Given records |
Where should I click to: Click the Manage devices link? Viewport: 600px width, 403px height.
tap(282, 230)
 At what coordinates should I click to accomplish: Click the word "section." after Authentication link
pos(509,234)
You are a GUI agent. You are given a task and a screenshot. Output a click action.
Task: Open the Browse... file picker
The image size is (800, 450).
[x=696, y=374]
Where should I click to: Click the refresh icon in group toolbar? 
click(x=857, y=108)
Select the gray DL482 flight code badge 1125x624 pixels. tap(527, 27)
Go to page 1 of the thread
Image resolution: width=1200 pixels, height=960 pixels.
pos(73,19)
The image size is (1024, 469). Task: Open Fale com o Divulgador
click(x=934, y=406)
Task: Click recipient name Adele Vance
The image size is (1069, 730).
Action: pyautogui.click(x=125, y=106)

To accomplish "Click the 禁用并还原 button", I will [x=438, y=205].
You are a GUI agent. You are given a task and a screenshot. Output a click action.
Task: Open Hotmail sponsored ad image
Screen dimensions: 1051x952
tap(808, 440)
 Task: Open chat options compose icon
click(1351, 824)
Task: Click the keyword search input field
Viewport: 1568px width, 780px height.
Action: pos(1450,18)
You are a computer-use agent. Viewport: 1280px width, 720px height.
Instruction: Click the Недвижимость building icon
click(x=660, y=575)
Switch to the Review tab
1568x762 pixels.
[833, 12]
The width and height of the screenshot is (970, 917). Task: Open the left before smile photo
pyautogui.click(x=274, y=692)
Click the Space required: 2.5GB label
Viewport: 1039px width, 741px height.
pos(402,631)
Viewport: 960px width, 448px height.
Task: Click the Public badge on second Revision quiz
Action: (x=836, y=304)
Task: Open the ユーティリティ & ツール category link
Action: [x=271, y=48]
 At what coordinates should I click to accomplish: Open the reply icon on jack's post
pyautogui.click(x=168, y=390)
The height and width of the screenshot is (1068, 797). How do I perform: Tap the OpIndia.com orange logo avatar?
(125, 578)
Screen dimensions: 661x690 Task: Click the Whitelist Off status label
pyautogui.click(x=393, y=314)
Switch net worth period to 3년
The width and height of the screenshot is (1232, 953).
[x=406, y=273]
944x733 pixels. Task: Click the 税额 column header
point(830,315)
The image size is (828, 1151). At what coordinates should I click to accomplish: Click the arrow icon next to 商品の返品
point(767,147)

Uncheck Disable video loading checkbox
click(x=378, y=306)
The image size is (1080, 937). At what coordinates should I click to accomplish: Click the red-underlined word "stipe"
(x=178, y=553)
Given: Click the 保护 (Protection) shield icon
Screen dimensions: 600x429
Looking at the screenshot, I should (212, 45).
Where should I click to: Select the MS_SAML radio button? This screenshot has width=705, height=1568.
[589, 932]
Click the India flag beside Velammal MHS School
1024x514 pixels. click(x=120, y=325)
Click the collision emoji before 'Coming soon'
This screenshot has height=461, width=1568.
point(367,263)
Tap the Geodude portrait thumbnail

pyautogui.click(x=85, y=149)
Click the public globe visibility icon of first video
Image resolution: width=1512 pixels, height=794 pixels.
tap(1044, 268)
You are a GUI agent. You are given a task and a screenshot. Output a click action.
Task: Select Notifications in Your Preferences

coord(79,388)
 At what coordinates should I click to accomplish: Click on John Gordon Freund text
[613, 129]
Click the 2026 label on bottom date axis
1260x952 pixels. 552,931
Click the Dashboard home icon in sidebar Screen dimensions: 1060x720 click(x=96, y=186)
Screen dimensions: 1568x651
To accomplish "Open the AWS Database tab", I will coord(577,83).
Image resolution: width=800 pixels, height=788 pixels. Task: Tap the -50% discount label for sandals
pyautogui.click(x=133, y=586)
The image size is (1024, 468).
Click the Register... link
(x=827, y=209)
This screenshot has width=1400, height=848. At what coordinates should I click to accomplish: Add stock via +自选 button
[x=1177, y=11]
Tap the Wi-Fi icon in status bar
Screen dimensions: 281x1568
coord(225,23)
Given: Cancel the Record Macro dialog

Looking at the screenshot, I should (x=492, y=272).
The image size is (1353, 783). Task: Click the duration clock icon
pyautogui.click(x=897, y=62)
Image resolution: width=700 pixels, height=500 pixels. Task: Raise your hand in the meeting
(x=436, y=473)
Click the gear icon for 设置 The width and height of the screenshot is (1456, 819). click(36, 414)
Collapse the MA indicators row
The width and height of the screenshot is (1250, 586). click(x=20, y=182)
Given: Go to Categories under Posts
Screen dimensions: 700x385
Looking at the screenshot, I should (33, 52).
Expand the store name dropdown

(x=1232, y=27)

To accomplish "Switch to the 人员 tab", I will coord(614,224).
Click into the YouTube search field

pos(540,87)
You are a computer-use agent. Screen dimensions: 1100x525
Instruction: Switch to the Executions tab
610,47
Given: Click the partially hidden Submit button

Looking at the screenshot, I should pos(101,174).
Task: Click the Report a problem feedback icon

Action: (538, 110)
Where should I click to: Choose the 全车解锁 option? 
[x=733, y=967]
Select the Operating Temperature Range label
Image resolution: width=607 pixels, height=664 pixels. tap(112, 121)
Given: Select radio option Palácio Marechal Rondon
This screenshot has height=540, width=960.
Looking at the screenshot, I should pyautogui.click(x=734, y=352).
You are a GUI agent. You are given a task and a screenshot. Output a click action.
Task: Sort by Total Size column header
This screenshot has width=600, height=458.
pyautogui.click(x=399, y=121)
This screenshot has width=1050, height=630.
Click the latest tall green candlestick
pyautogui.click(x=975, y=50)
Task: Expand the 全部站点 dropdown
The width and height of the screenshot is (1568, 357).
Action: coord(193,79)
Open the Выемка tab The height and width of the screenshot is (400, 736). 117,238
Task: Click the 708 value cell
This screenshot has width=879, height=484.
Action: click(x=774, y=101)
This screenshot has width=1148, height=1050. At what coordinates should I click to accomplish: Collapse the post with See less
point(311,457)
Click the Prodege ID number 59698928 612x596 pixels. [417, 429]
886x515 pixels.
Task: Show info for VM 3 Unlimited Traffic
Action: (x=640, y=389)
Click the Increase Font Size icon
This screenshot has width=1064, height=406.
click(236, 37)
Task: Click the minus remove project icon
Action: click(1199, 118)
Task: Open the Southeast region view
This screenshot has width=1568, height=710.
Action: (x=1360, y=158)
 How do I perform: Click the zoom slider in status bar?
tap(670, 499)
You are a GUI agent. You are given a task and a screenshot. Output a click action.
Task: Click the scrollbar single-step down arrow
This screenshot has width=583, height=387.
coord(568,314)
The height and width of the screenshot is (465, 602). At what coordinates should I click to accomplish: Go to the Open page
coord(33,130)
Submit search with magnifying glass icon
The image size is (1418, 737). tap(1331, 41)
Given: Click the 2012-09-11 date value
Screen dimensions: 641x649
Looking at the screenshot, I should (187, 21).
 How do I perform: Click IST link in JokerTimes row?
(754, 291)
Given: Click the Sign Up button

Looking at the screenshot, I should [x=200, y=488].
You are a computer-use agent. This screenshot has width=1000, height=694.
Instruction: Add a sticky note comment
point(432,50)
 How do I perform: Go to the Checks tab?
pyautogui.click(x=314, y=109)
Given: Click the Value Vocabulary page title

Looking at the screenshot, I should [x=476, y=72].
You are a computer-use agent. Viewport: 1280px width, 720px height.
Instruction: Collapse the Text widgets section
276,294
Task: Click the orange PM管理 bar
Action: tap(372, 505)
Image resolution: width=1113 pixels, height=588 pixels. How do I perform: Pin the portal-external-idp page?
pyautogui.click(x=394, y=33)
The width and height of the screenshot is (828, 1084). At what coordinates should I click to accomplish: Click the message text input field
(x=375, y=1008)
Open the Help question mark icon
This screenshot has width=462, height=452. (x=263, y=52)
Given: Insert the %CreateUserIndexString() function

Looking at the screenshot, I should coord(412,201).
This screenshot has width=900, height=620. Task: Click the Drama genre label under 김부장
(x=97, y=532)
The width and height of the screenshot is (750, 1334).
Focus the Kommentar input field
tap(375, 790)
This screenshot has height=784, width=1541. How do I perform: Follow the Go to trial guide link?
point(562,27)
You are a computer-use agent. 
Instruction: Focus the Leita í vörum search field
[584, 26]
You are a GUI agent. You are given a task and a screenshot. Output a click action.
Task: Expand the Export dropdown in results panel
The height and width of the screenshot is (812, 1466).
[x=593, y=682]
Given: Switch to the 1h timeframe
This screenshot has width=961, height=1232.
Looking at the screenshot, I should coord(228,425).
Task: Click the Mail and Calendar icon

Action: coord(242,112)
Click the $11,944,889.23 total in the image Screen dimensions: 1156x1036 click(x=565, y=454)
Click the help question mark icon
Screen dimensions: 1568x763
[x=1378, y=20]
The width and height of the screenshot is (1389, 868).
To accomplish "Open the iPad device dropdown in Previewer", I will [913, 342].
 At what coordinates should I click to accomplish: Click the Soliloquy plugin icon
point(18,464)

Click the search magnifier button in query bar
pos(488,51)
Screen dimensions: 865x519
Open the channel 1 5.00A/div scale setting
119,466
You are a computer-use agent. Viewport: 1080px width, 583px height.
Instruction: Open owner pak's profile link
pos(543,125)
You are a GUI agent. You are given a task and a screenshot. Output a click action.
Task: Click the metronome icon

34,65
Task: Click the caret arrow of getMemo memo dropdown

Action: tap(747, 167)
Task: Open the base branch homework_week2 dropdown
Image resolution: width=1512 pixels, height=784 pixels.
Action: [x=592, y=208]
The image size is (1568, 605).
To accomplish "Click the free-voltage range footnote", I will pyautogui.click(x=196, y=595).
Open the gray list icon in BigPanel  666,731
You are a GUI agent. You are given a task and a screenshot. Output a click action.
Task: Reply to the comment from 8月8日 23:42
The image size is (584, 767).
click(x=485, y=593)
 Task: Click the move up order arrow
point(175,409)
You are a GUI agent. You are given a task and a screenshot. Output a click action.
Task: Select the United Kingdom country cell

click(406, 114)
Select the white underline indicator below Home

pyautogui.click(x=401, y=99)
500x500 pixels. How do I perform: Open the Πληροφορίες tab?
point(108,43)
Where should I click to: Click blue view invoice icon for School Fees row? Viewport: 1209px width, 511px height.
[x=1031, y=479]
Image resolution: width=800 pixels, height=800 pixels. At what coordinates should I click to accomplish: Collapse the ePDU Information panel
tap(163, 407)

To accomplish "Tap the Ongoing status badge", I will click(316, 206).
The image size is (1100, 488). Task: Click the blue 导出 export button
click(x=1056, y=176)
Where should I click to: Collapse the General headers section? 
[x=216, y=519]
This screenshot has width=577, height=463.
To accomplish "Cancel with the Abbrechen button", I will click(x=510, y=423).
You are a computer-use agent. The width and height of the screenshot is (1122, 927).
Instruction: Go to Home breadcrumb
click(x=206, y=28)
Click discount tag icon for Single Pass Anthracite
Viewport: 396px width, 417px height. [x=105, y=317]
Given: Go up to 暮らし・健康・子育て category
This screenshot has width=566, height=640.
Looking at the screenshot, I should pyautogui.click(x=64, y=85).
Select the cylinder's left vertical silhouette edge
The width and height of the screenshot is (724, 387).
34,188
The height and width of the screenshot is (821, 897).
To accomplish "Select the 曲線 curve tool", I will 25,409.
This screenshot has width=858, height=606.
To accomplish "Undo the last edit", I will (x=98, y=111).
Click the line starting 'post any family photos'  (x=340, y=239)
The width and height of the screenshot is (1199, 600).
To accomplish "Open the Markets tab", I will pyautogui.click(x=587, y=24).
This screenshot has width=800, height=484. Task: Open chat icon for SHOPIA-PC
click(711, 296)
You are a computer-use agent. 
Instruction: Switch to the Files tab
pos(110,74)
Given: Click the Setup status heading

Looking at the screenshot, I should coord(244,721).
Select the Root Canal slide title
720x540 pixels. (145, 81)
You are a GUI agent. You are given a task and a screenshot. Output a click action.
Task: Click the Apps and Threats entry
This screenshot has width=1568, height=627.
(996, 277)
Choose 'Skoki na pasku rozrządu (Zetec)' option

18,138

Task description | Nothing is wanted except the number of lines in the entries above that include the word "computer".

Answer to the exercise | 8